Ned - Thanks also. My better half has the same opinion as you, but I didn't quite believe him :wink: :lol: 

We'll stick to the Sat Nav route and all will be well....   

Have a good weekend guys,

Angela


----------



## UncleNorm (May 1, 2005)

Hello Angela!

It was September 2007 that AuntieSandra and I travelled FROM Millau, eastward, along the Gorge du Tarn.

It really is a fabulous road, awful road surface but the scenery is a total MUST SEE.

The advice about travelling UP, ie to the east, is good advice.
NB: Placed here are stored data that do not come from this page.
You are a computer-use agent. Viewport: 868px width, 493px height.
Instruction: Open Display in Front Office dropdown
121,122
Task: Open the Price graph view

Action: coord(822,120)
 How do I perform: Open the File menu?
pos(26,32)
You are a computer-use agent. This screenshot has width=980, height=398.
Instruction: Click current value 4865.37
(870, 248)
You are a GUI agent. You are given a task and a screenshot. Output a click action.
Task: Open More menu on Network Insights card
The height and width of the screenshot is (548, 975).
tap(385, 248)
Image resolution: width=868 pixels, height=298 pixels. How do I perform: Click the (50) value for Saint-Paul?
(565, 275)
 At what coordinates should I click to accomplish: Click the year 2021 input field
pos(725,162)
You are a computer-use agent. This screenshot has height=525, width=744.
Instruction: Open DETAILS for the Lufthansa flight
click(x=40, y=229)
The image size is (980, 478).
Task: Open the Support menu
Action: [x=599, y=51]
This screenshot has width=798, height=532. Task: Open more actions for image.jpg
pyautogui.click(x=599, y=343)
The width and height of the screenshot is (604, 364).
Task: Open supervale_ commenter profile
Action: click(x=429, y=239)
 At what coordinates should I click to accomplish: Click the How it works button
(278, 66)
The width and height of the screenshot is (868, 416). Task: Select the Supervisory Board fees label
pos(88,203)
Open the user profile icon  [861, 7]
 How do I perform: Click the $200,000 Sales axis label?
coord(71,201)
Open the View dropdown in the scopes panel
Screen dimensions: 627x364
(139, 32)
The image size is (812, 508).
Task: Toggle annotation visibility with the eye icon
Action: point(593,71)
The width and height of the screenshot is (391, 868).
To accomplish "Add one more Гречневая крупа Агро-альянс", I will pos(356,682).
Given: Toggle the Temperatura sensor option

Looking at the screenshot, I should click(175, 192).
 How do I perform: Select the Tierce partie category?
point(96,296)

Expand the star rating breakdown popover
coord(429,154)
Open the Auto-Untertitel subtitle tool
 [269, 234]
In this direction, you are more likely to avoid the seriously overhanging cliff faces.

We spent the night at Mende, at an aire by the riverside.

We now have a longer MH but it's a foot lower so doing it again would simply be a question of nerves... AuntieSandra's!! :roll: :lol:


----------



## CliveMott (Mar 10, 2008)

WILL BE DOWN THERE A FEW DAYS AFTER DUSSLEDORF.
c.


----------



## Arizona (May 9, 2005)

Hi

In July 2007 we travelled from Millau to Avignon along the Gorge du Tarn, the scenery is magnificent. The road while narrow in places (watch the bridges, we lost a door mirror one!) is fine. At the time we were in a Hobby 725 which was 8 meters long and we had 4 bikes on the back! As long as you are not in a mad rush you will be fine. 

It was a beautiful drive. St Enimie is worth spending an hour or 2 strolling around.

Enjoy

Arizona


----------



## Telbell (May 1, 2005)

I quite understand the advice about travelling East because of the overhanging rocks, but won't the traffic travelling West be driving across on your side of the road also to avoid them , in which case aren't you in the same predicament...ie
between the Rock and the hard stuff?? :?

Angela/Dean- let us know how you get on and pass on your advice after your experience :wink:


----------



## pippin (Nov 15, 2007)

Hmm.

We are heading off tomorrow evening, so need some quick replies to this!

We are off down to the Med, via Millau and the A75.

We would like to divert off the motorway and do a bit of the Gorge du Tarn.

However, taking all the advice about driving west-east, how do we get back to the A75 without going too far.

Any suggestions on how to do it?


----------



## rupert1 (Feb 13, 2009)

pippin said:


> Hmm.
> 
> We are heading off tomorrow evening, so need some quick replies to this!
> 
> ...


If you enter at Millau their a several roads up out of the gorge that are fine for M/H.


----------



## eddievanbitz (May 1, 2005)

Hi have done the Tarn and the Verdon in a 10m + RV over the years with no real problems, even managed to stop along the route if memory serves me correct.

It is a great drive I must admit.

Went across the millau viaduct a couple of weeks ago and that is awesome as well.

Ho hum back at work now though!


----------



## Telbell (May 1, 2005)

> Angela/Dean- let us know how you get on and pass on your advice after your experience Wink
> 
> 
> > FPG- How was it for you??


----------